• **Aim**
Reproduce the items from the line with "The height and" through the line with "Action: tap(881, 240)", including both of those lines. Omit the pictures.

• **Material to process**

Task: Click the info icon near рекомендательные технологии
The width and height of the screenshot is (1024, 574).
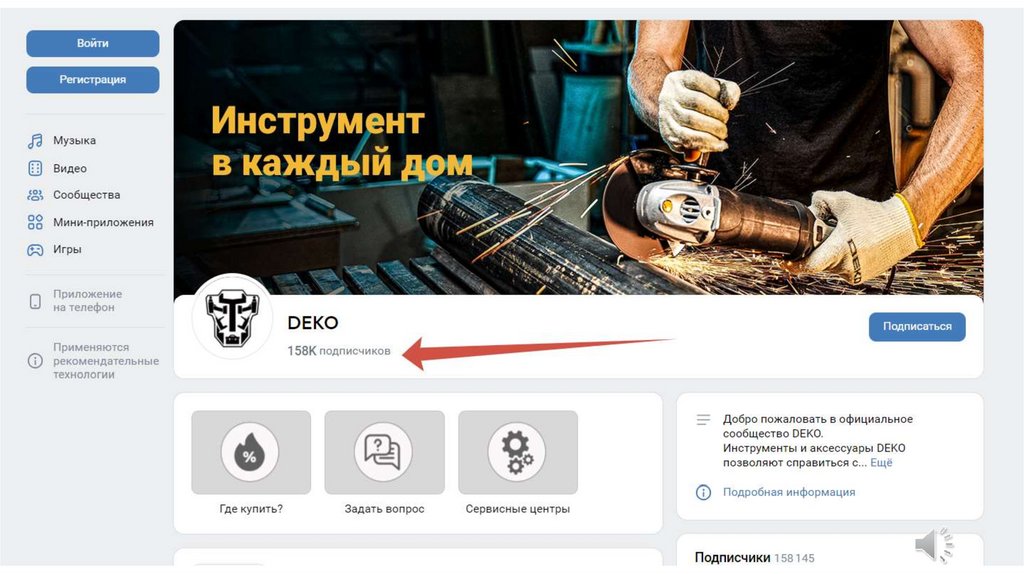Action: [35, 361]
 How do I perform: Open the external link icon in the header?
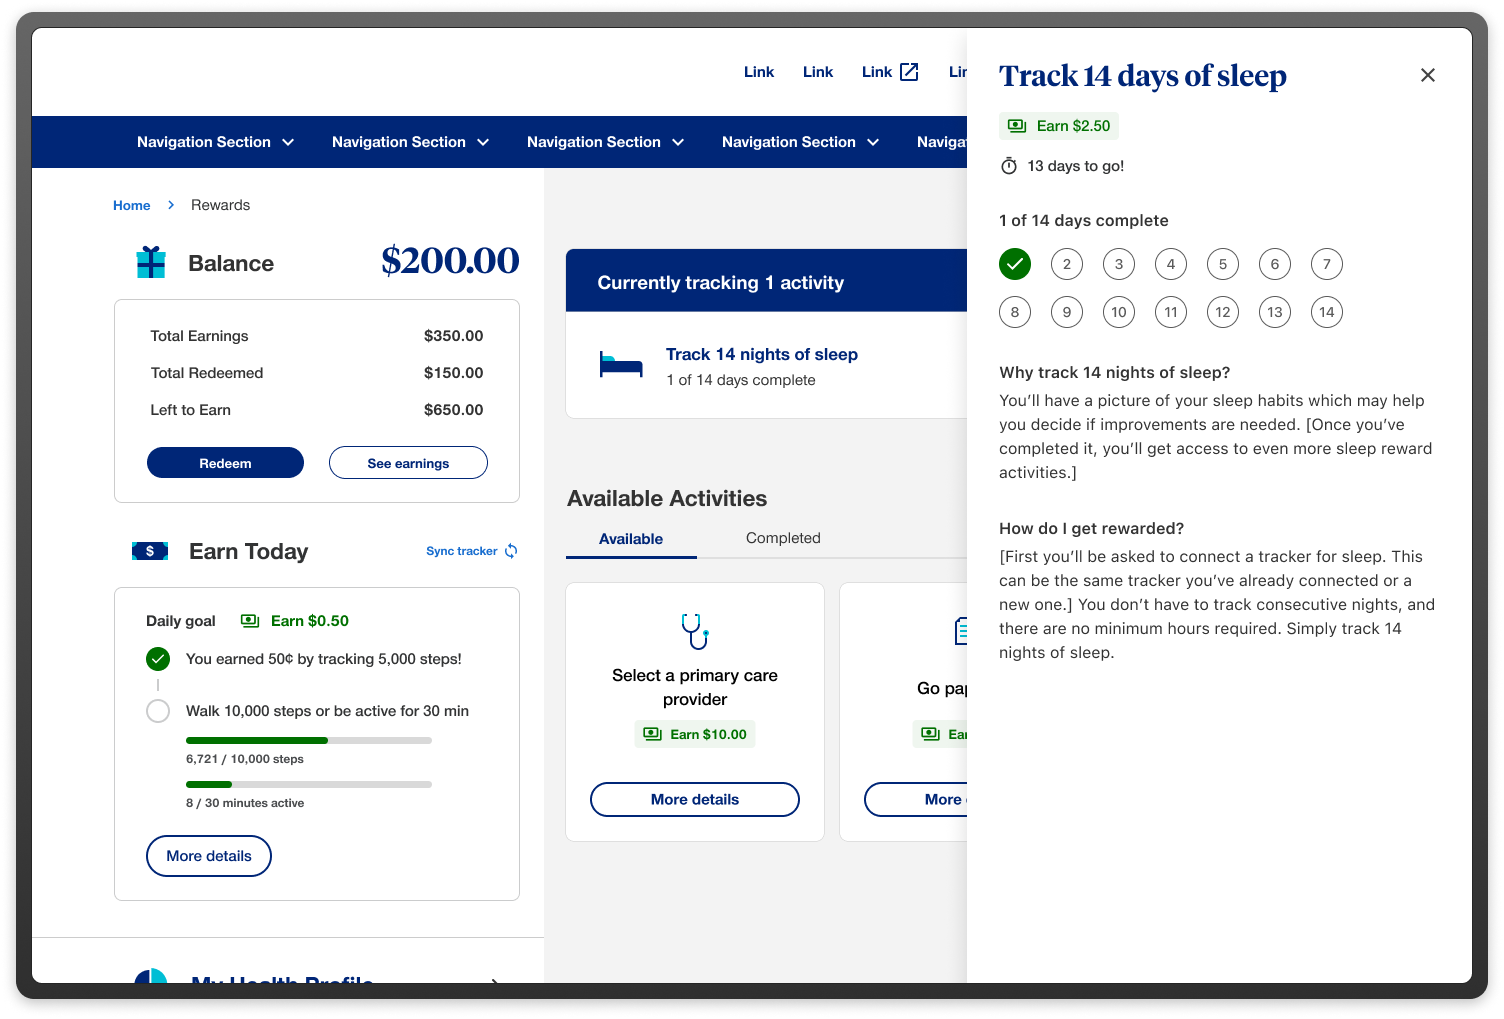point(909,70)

--

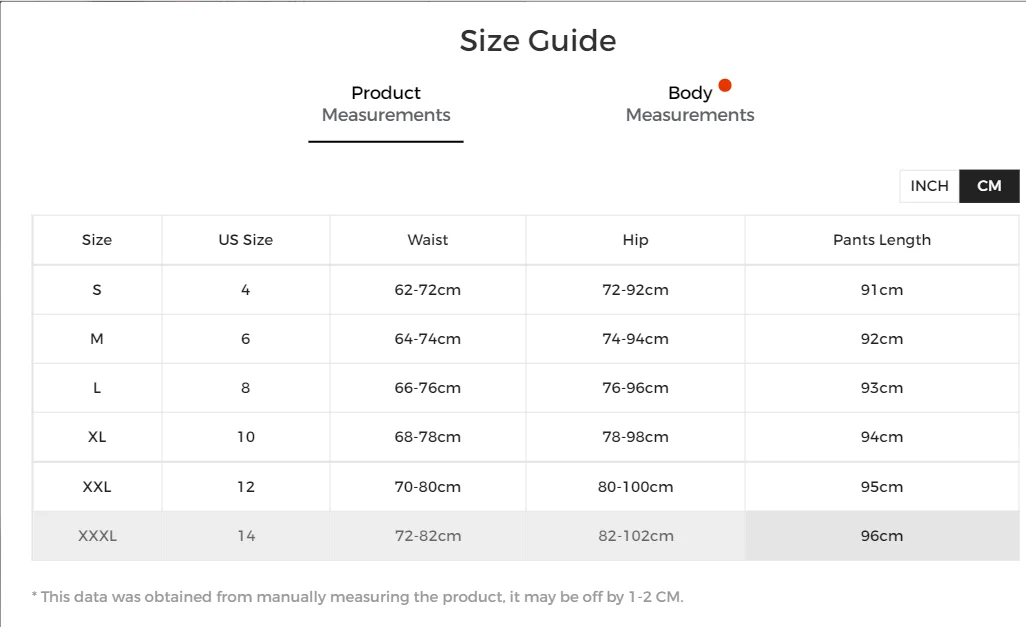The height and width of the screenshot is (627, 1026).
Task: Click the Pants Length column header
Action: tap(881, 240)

• **Solution below**
The height and width of the screenshot is (627, 1026).
Task: Click the Pants Length column header
Action: tap(881, 240)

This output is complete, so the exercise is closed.